Here is a link to a Google Gemini search result that shows exactly where I am now in my study of Teilhard. You will need to scroll to the top of the thread and read down from the beginning. I am sorry I cannot be briefer in explaining myself, but I am still very much a Teilhard beginner:
Teilhard may prove a wrong turn for me in the end, but I really feel called to grapple with his teaching. It makes a lot of sense to me, and I think it could be very helpful for bringing vegan, vegetarian and flexitarian ethics (in that order) to Christians who are committed to theistic evolution, like the folks at BioLogos and maybe some folks with influence at HHS and USDA. Of course, this only works if Genesis 1:29 and 1:30 are given full credit for pointing to God's original and ultimate design intention. The fact that we have to go through so much animal and human suffering to materialize this intention, including the death of the Lamb on the Cross, and things like the consumption of the fish by the bald eagle - which God must have foreknown - is what the cruciform nature of creation means to me. It's not an excuse for cruelty, but a call to compassion, including compassion for people who are at different stages of development in their understanding of Genesis, evolution, human nutrition, and balanced 21st century implementation of God's creation care decree.

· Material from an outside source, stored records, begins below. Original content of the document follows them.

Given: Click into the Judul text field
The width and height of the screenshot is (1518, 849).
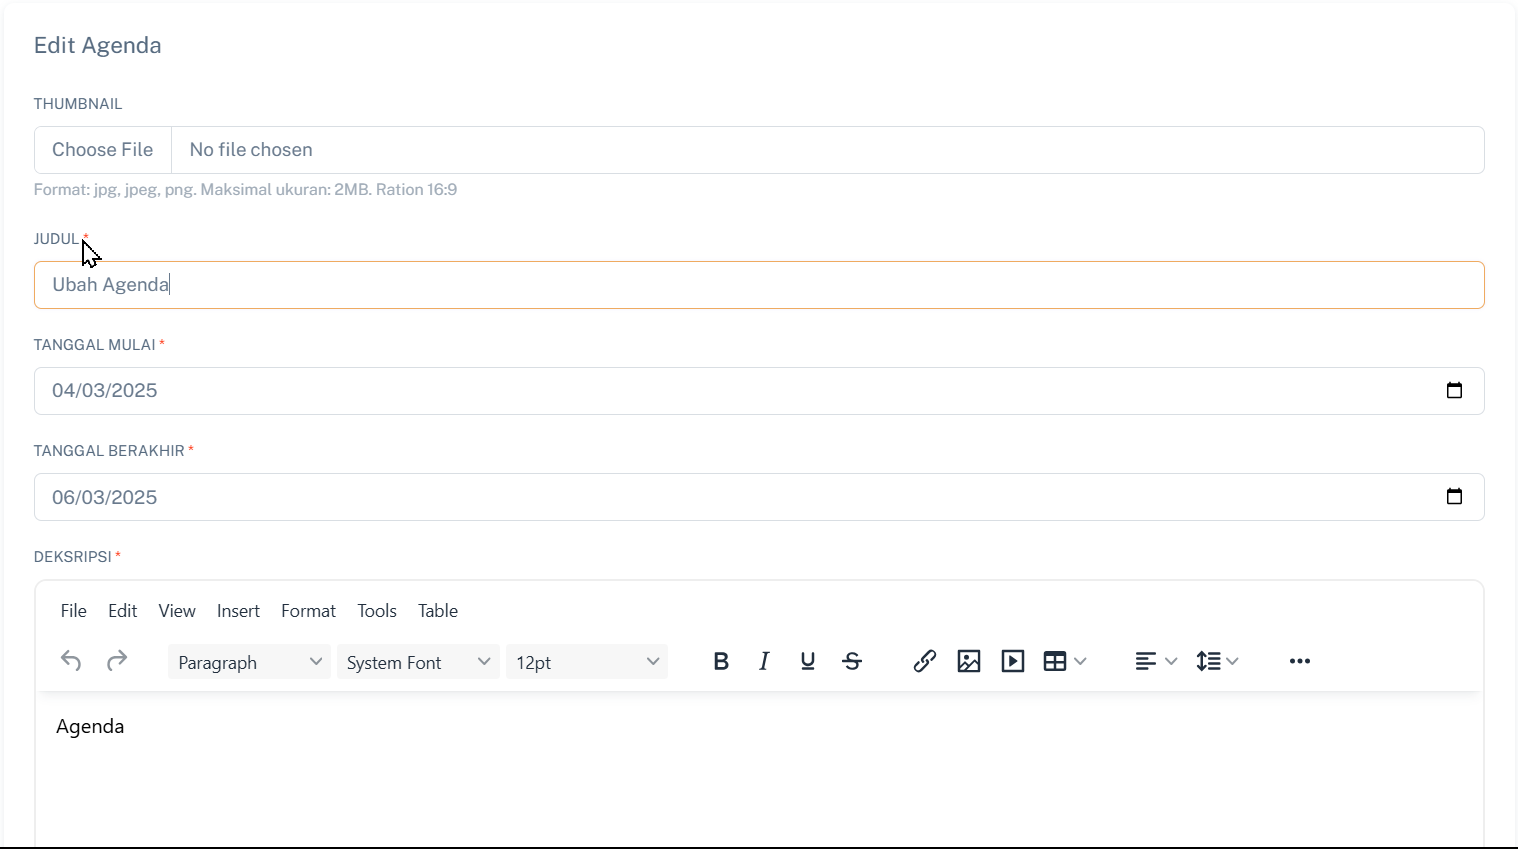Looking at the screenshot, I should click(x=758, y=285).
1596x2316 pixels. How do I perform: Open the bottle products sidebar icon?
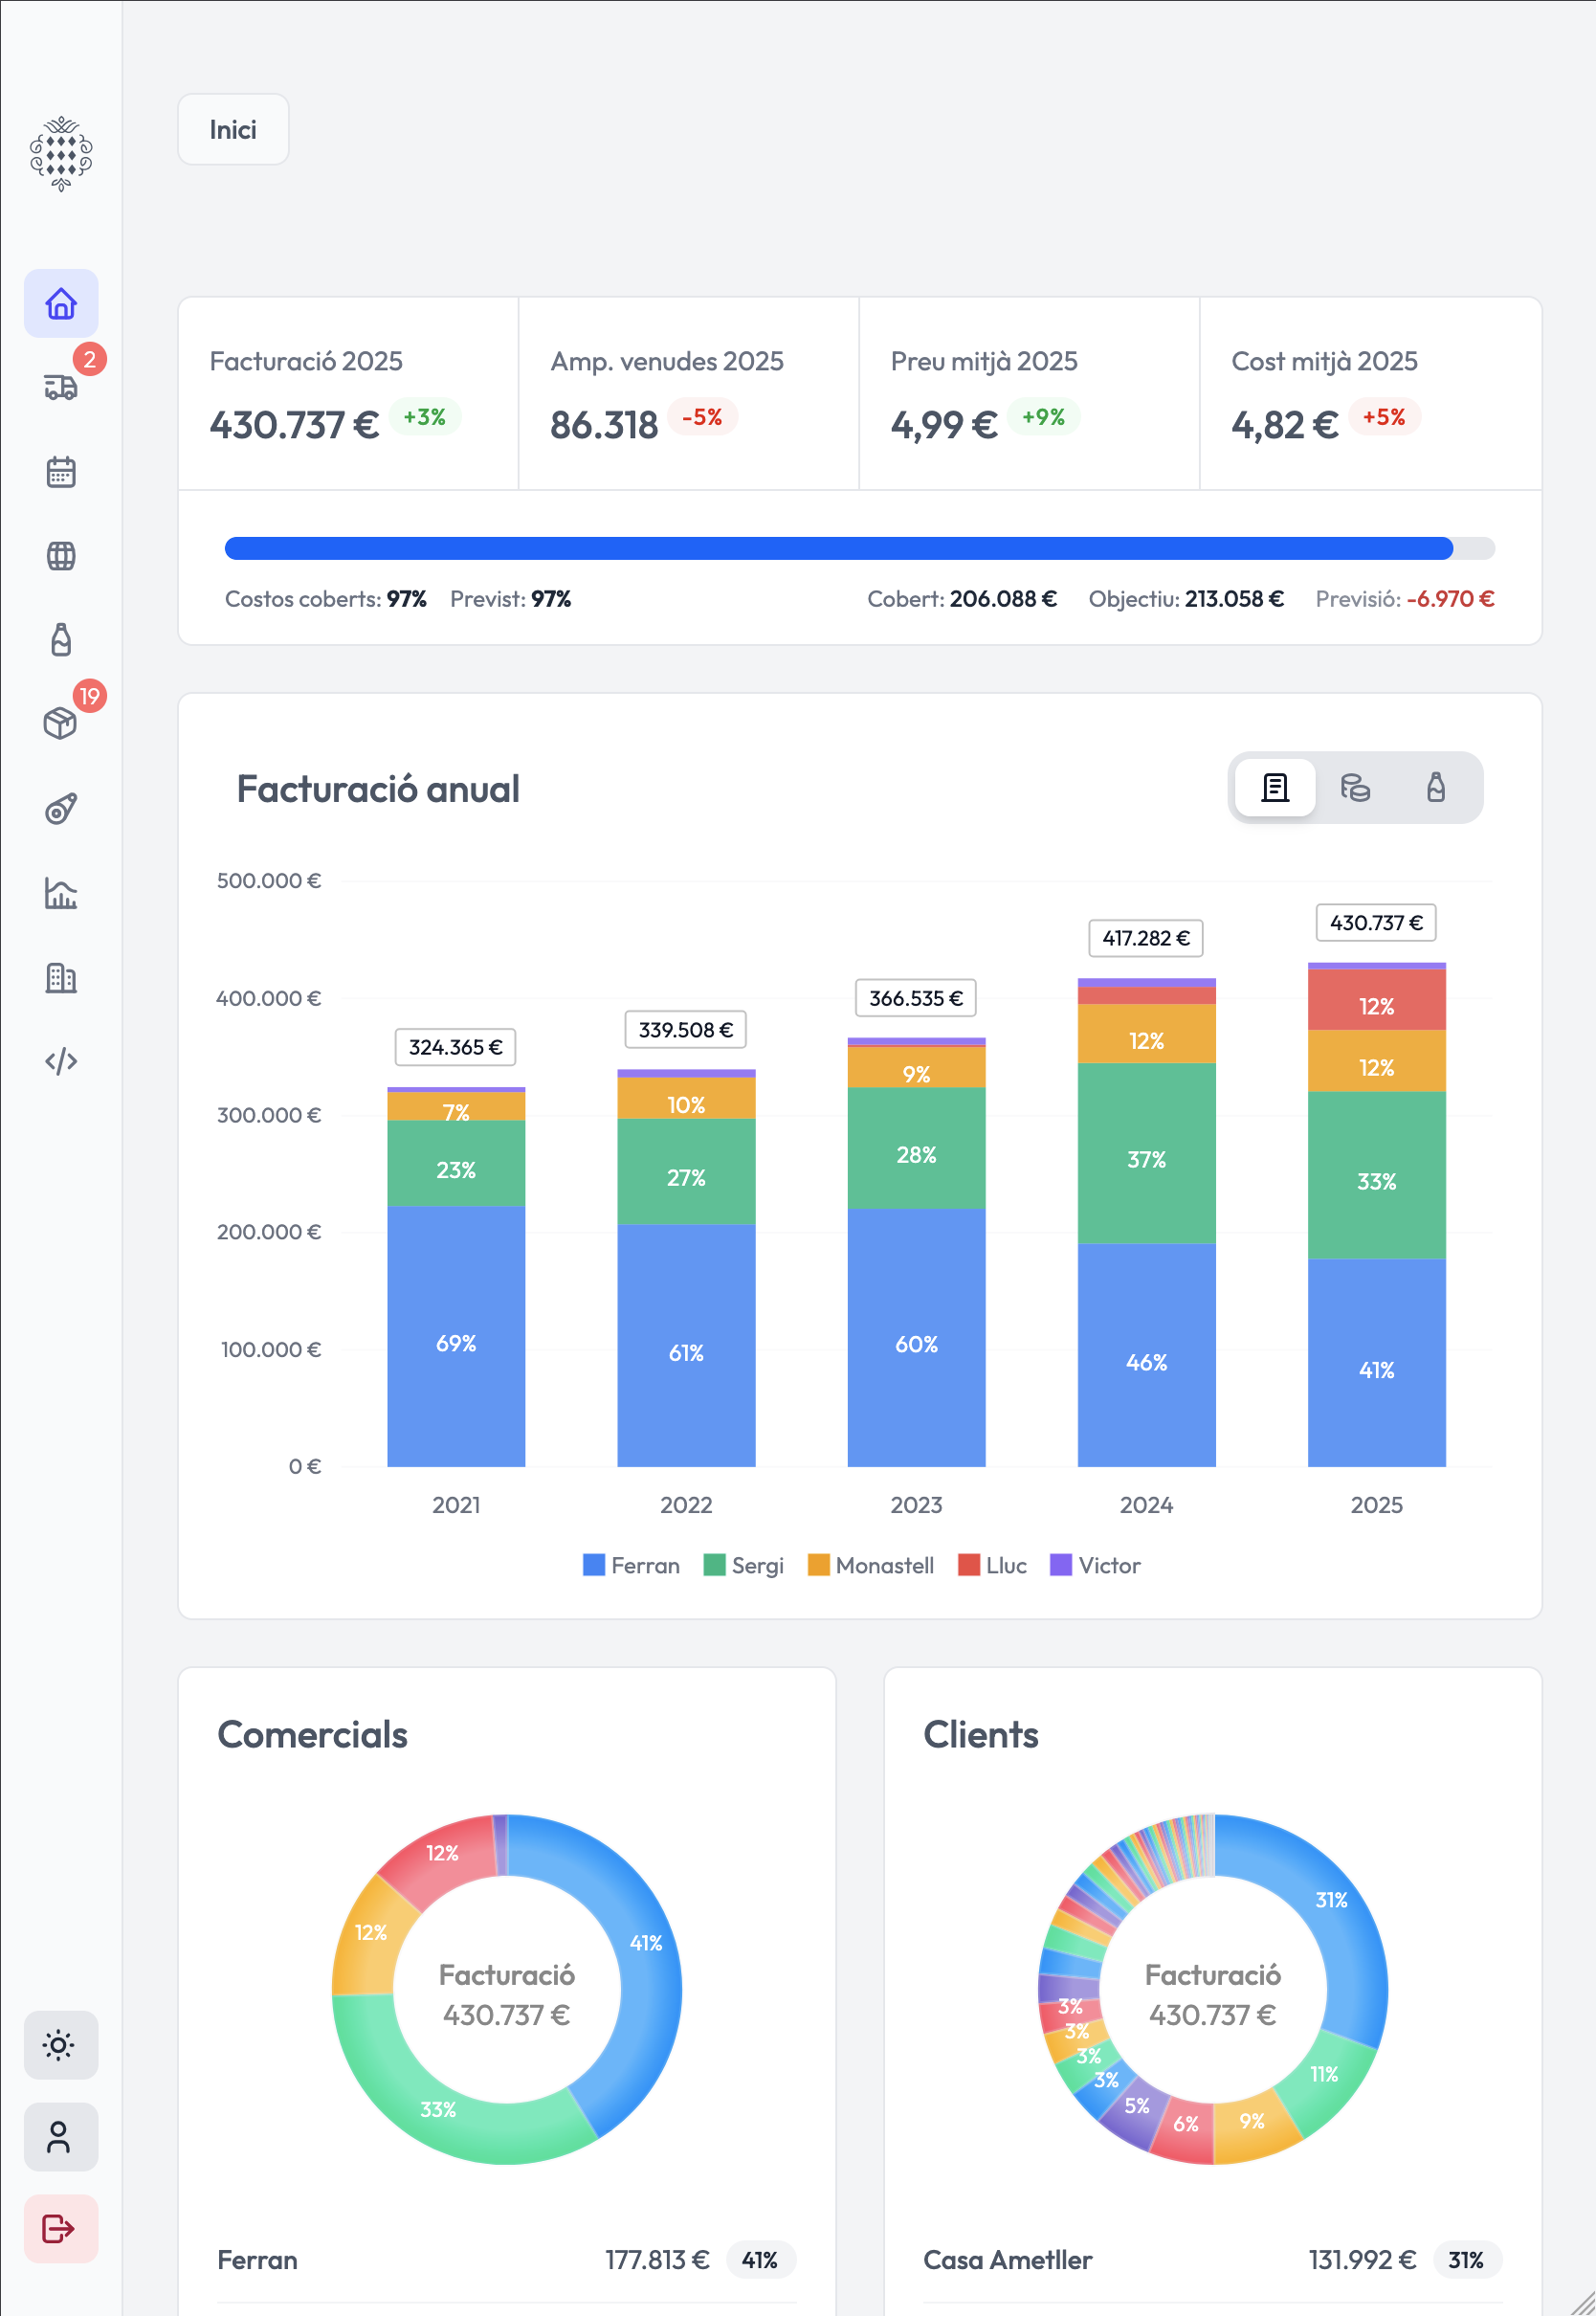point(61,640)
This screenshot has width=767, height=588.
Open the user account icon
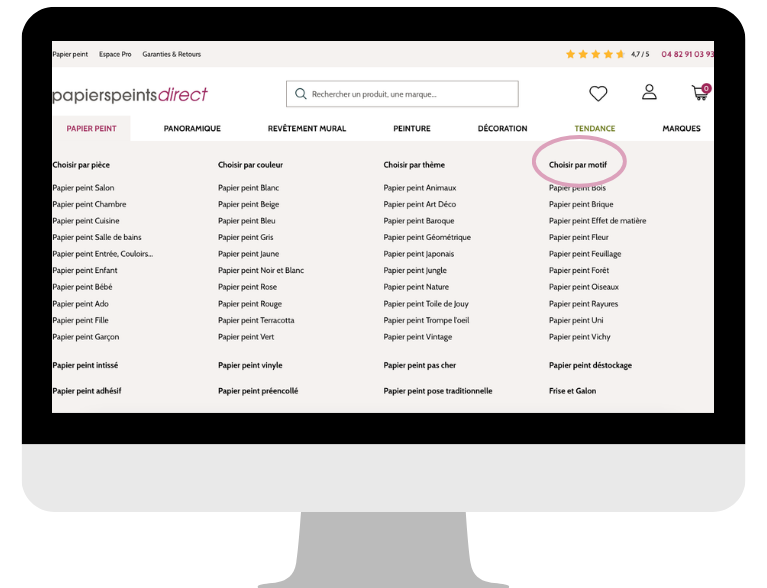pos(649,93)
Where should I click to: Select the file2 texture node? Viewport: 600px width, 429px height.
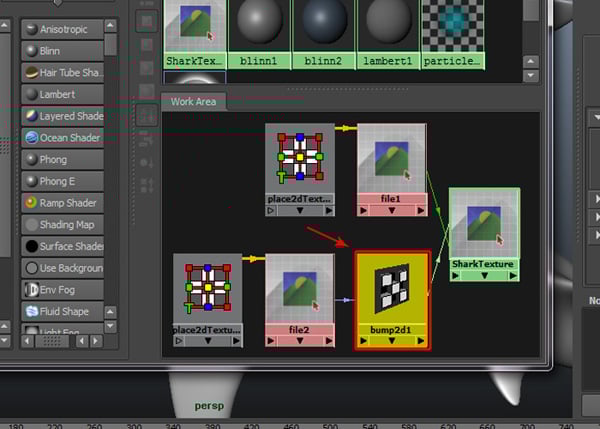(299, 290)
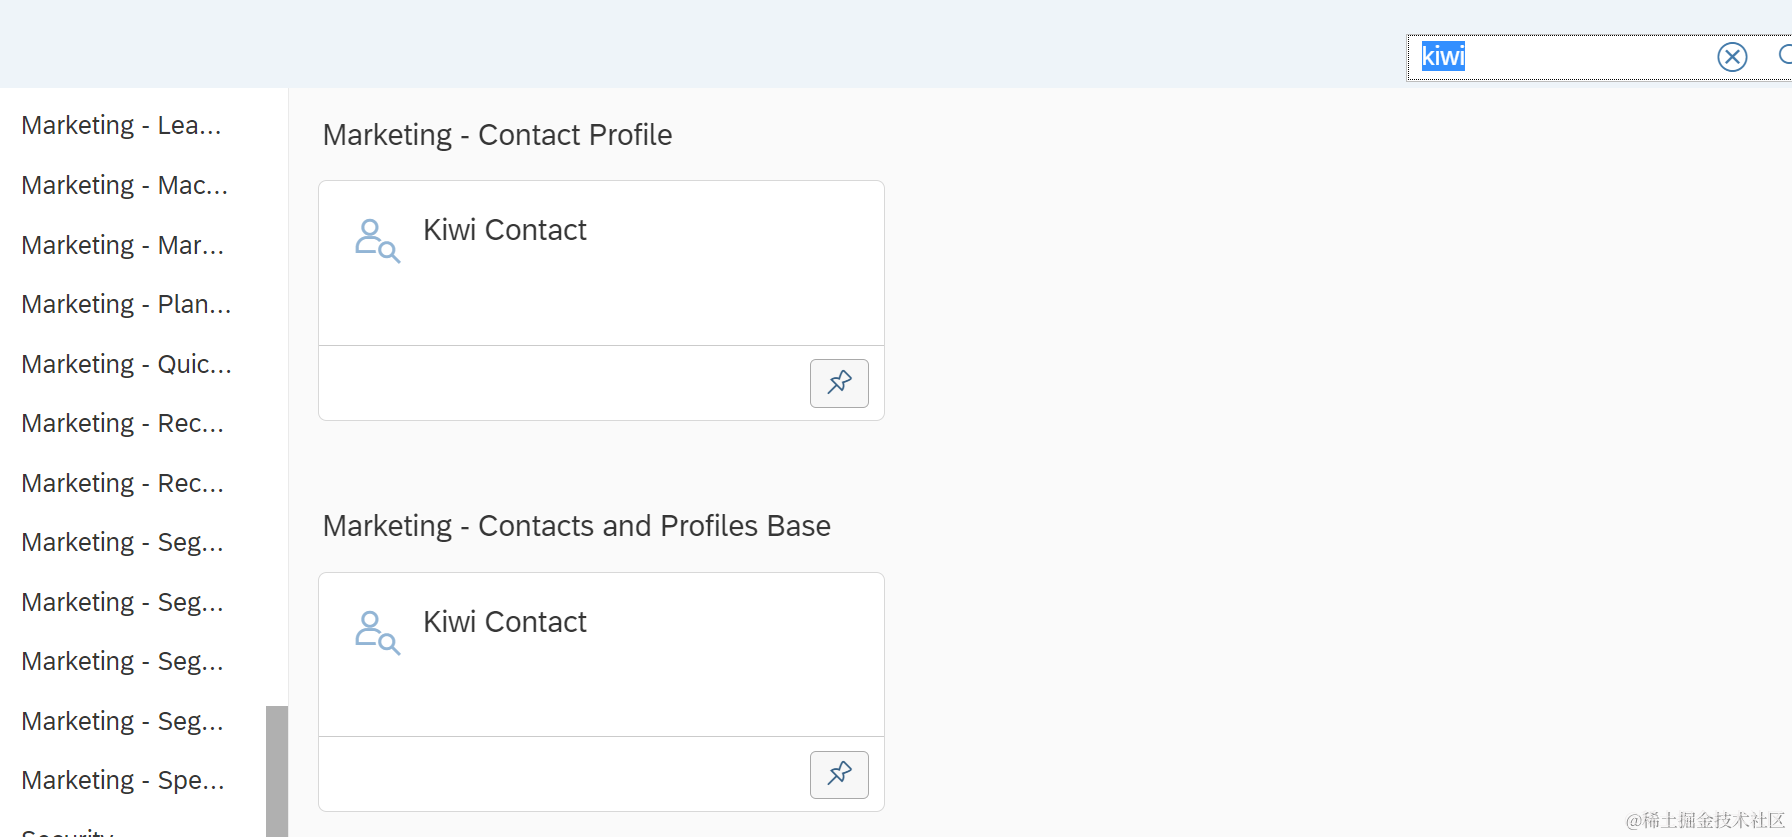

On the question of whether Jesus was vegan, which came up in this class, I believe it's important to promote loving diversity and dialogue between vegan Christian theologians from different camps. I presently subscribe to the belief that the historical Jesus followed what we would describe today as a flexitarian or a pesco-vegetarian diet, and that the Holy Spirit did not call anyone to be vegan until after 1948, the same year that we first isolated Vitamin B12. I also currently believe that humans evolved to depend in part on animal products, though now we possess the cultural adaptations necessary to thrive without them, if we are genuinely blessed with this charism by the Holy Spirit and freely choose to do so. I see the synthesis of B12 in 1972 as a gift of science and God to the faithful of Spaceship Earth for our progress toward the Omega point. But from what I have read and learned directly from experts in contemporary vegan Christian theology, this combination of views may put me in the minority among vegan Christians.  
Video at top: Did God create animals to be eaten as food? 

I must mention the Franciscan Sister Ilia Delio as an important recent influence here. I would like to spend more time with her work, including her lecture on YouTube titled "Teilhard's Evolution and the Body of Christ."